Yes, the man will do. Except that he is a man, and that he wants to marry my daughter, my critical eye can find no serious fault in him. Of course I wish he were dead or in some distant colony—but no, no, I don’t dislike him quite so much as that last would imply—but that wish of mine means little or nothing that need worry you. One so often does wish dead people in whom one can find no fault—indeed, they are more often than not the very people one can do so well without.

I tried him by all the tests. I offered him one of my very best cigars, the sort I never have enough of in the house, and he smoked it like a fellow of taste. Even when we were talking seriously about serious matters—you are a serious matter to him and to me—he held it now and then so that the perfumed smoke could titillate his nostrils. Had it been a bad cigar and he had done that, I should have known him for a charlatan and sent him about his business.

He came in a frock coat too, a frock coat fullish in the skirts—I hope you didn’t put him up to that. Had he worn one of those cut-away things that fasten with one button in the middle of the waistcoat! Words fail me as to what would have happened had he worn one of those.

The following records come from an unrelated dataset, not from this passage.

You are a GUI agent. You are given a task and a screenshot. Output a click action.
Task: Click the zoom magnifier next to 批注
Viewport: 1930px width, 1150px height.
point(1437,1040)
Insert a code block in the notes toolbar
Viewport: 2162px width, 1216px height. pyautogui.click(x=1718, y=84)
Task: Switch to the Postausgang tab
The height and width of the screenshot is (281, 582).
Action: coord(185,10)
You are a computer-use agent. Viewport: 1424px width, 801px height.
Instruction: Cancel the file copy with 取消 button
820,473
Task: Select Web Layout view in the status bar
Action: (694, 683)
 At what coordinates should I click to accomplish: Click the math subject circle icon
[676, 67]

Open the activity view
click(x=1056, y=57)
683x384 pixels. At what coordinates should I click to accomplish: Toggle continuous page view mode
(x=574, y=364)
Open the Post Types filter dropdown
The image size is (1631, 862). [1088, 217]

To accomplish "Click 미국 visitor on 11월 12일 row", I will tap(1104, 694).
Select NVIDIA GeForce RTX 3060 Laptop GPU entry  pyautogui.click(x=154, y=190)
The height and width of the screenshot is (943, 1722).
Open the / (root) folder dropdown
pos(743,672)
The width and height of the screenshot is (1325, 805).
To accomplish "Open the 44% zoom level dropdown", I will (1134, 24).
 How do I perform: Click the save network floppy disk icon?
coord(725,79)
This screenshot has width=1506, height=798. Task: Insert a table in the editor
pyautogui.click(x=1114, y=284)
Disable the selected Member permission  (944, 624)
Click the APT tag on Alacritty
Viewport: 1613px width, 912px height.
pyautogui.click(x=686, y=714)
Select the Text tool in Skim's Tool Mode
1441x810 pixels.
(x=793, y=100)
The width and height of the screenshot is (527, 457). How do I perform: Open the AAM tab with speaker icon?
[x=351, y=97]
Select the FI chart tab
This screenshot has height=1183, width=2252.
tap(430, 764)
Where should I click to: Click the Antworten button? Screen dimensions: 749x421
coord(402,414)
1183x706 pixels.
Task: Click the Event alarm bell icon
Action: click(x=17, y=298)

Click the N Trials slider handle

He knows how to sit in an arm chair without getting into trouble with his elbows or showing too much sock. Has it ever occurred to you, Alexa, that in the matter of the disclosure of ankles a man should be as discreet as a woman?

We did not talk of you all the time. I should have learnt little by permitting that, for the veriest oaf can say the right things about a girl with whom he is in love; but we talked of books, of pictures, of music, of cathedrals, of the things that really matter, and he was all right there.

He has a good deal to learn, but then he has some time in which to learn it; and if you do justice to your upbringing he will not lack a competent tutor. There—that’s the prettiest compliment I have paid you for many a long day.

Your mother was charmed with him. I rather think she is writing to you at this moment to tell you so. I confess that fact does not vastly impress me, because mothers look always with a friendly eye upon their daughters’ suitors, supposing, of course, that they are anywhere near the mark.

Has it ever struck you as queer and rather significant that while women are always anxious for their daughters to marry, men, for the most part, boggle at the thought of it? It looks almost as though your sex got more out of the arrangement than ours, doesn’t it? That if they stand to lose more, as they indubitably do, they stand to win more too?

The inveterate belief of women in the glory and beauty of marriage always stupefies me. I suppose there is not one married woman alive who does not know at least half a dozen others who have come hopelessly to grief in their marriages, and yet they go on believing! Such robust faith is touching and a tremendous compliment to us.